**Instructions to follow:**
The answer is every line of the records that holds the word "computer", copied in full.

(Collected data)
=== Section Start ===

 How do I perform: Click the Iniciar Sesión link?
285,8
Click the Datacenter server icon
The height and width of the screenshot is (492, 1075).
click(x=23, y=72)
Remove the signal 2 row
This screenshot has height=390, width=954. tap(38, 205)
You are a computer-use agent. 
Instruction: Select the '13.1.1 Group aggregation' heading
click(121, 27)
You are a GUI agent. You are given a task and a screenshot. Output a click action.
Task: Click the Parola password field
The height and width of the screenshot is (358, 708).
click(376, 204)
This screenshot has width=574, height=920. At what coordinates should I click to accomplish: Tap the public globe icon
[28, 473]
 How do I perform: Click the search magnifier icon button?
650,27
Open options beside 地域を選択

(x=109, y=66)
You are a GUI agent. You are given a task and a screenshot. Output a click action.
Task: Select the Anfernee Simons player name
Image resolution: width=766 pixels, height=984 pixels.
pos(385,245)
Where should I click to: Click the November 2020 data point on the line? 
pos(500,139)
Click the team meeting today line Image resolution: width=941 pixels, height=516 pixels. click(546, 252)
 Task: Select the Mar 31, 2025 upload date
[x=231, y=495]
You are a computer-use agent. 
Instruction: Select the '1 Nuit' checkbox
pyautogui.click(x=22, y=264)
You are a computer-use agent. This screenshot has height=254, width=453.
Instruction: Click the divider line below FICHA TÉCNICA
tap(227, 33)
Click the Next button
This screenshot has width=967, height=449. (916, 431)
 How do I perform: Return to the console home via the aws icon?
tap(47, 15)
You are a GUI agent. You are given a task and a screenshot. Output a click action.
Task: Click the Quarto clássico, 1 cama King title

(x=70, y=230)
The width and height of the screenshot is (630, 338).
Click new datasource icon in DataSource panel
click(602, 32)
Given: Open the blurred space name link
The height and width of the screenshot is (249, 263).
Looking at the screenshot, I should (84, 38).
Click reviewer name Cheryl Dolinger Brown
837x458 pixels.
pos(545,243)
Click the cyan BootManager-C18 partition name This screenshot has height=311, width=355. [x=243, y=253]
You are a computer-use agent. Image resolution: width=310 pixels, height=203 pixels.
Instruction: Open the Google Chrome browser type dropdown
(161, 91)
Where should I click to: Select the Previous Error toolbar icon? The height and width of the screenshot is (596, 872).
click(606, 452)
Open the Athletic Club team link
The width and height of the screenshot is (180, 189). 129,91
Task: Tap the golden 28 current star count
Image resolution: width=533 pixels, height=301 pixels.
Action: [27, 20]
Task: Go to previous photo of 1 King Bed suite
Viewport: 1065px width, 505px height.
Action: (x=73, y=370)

=== Section End ===

**Exercise response:**
You are a computer-use agent. 
You are a computer-use agent. 
You are a computer-use agent. This screenshot has height=254, width=453.
You are a computer-use agent. Image resolution: width=310 pixels, height=203 pixels.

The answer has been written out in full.